30 September 2025 | 2:49 pm | Billy Burgess

“At the end of the day, my community, the only thing that they want to do is come and shake ass. That’s all we want.”

Rosa Pistola At Chuleo Club

Rosa Pistola At Chuleo Club (Credit: Supplied)

Lina Zabaleta is explaining the meaning of the Spanish word chuleo. “Chulo or chula is something that is hot, that is cute,” she says. “But then chuleo is the verb,” which loosely translates to English as “to be hot.”

Zabaleta – who DJs under the alias Zalina – is the founder and promoter of the Melbourne/Naarm-based Latinx club night Chuleo Club.
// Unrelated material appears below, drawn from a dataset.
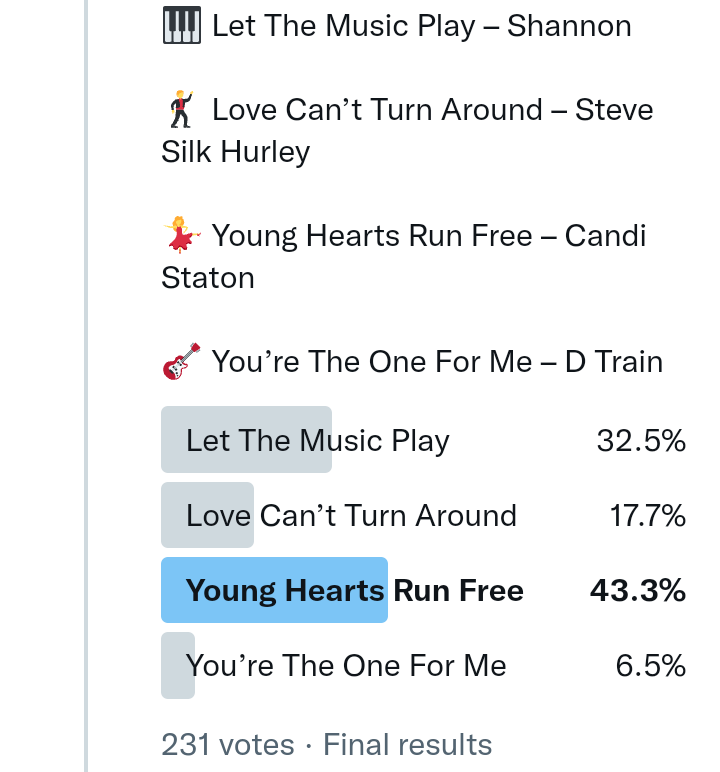Click the Shannon artist name in the tweet
This screenshot has width=720, height=772.
pos(569,26)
True to its name, over the last 18 months, Chuleo has established itself as one of the city’s sexiest, queerest, and most freely expressive club nights.

“I don’t know how I did it, how that happened, but yeah, it’s crazy,” says Zabaleta.

Zabaleta grew up in the Colombian capital, Bogotá, before moving to Australia in the early 2010s. Homesickness compelled her to get behind the decks a handful of years ago. “I was a sook,” she says. “I always wanted Latinx music.”

It wasn’t just dembow rhythms and erotic, hip-moving perreo dance moves that Zabaleta craved, but a more all-consuming club experience than what she found in Naarm.

“The club scene here, the music is good, but everyone is chatting all the time. Talking, doing drugs. It’s like, I want to dance,” she says. “And then my friend was like, I can teach you the basics [of DJing]. And as soon as she taught me, I was hooked.”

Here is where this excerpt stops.